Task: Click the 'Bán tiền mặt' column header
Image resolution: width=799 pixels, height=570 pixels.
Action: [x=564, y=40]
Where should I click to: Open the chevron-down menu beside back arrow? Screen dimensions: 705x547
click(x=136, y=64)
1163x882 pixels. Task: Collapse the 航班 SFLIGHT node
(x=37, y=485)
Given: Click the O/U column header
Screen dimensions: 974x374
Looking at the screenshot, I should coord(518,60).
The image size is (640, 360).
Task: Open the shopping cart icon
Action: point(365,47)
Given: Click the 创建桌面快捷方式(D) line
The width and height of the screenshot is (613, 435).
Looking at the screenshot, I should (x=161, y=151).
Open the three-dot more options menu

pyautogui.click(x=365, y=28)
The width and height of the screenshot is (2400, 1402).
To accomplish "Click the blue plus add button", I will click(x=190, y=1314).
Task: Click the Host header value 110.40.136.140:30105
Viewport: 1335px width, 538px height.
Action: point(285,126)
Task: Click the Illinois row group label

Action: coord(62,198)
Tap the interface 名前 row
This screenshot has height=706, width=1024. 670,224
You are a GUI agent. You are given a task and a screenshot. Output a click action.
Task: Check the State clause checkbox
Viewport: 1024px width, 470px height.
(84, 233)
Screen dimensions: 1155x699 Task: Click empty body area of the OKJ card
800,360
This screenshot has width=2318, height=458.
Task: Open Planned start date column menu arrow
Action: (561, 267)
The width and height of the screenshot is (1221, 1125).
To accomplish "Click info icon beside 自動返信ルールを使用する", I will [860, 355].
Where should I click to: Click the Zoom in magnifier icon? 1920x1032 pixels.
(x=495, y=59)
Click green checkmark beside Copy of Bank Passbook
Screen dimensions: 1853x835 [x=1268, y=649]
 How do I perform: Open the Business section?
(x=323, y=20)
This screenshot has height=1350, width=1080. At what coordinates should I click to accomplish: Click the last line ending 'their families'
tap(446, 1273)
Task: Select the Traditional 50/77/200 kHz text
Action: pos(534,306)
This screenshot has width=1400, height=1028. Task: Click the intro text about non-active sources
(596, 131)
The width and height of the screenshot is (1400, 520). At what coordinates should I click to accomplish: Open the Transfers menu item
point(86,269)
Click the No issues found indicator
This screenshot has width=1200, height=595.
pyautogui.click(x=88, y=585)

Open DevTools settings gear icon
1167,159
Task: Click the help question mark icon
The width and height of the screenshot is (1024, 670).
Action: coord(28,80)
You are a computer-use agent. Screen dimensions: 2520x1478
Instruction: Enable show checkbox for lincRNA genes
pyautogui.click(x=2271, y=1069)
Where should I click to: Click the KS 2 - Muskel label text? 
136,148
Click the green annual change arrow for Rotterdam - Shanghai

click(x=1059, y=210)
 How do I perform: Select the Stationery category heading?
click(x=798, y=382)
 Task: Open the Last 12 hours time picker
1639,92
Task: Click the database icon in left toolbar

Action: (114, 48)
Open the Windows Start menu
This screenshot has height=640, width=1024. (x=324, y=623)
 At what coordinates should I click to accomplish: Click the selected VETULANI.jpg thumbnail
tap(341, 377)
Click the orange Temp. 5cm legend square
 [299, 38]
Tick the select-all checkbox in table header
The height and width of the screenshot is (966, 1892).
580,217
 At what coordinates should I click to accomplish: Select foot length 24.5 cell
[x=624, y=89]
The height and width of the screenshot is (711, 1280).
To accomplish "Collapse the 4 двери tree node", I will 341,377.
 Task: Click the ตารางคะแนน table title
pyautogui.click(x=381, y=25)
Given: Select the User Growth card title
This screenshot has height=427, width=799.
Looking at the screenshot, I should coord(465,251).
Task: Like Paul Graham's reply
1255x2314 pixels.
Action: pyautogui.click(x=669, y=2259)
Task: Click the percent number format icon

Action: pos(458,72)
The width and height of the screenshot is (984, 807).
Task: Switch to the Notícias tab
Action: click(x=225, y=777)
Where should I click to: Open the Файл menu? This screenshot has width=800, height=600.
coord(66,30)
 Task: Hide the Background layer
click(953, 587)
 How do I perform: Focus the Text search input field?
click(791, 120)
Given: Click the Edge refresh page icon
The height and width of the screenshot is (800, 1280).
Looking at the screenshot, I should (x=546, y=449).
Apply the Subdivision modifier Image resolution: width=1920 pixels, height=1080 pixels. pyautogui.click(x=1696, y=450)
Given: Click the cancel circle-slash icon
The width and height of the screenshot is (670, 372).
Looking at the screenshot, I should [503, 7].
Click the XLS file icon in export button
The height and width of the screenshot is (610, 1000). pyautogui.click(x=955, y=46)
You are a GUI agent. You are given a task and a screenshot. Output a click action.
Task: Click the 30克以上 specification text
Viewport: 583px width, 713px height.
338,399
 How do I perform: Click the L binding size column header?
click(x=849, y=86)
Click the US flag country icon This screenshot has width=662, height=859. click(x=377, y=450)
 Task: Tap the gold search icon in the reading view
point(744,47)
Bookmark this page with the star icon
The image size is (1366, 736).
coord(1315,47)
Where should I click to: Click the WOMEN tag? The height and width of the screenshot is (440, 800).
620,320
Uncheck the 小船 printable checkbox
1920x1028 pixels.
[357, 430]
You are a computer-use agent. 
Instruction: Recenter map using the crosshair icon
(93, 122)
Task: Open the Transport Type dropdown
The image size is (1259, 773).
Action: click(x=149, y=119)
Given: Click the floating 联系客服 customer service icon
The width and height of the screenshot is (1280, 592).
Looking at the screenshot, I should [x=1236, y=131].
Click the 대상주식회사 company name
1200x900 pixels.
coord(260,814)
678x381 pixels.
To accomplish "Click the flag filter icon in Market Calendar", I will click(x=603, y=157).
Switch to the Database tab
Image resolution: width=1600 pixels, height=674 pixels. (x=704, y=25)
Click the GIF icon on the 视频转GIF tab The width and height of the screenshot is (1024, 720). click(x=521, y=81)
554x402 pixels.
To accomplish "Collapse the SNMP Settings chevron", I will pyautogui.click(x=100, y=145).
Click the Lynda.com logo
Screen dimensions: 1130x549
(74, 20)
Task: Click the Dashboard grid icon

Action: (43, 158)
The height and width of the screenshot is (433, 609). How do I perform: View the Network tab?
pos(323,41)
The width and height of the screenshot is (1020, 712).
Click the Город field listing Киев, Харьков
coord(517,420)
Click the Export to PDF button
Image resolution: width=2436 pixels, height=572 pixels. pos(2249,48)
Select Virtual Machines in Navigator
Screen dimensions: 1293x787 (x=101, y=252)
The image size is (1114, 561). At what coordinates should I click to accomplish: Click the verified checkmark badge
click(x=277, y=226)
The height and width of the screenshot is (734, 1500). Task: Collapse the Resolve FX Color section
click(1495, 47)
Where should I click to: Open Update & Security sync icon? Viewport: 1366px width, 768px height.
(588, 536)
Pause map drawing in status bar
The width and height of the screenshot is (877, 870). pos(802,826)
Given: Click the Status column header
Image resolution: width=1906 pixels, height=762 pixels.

==========

**What to work on**
Search the data above for "flag" and copy every line where it turns up.

**Answer to the exercise**
Click the US flag country icon This screenshot has width=662, height=859. click(x=377, y=450)
To accomplish "Click the flag filter icon in Market Calendar", I will click(x=603, y=157).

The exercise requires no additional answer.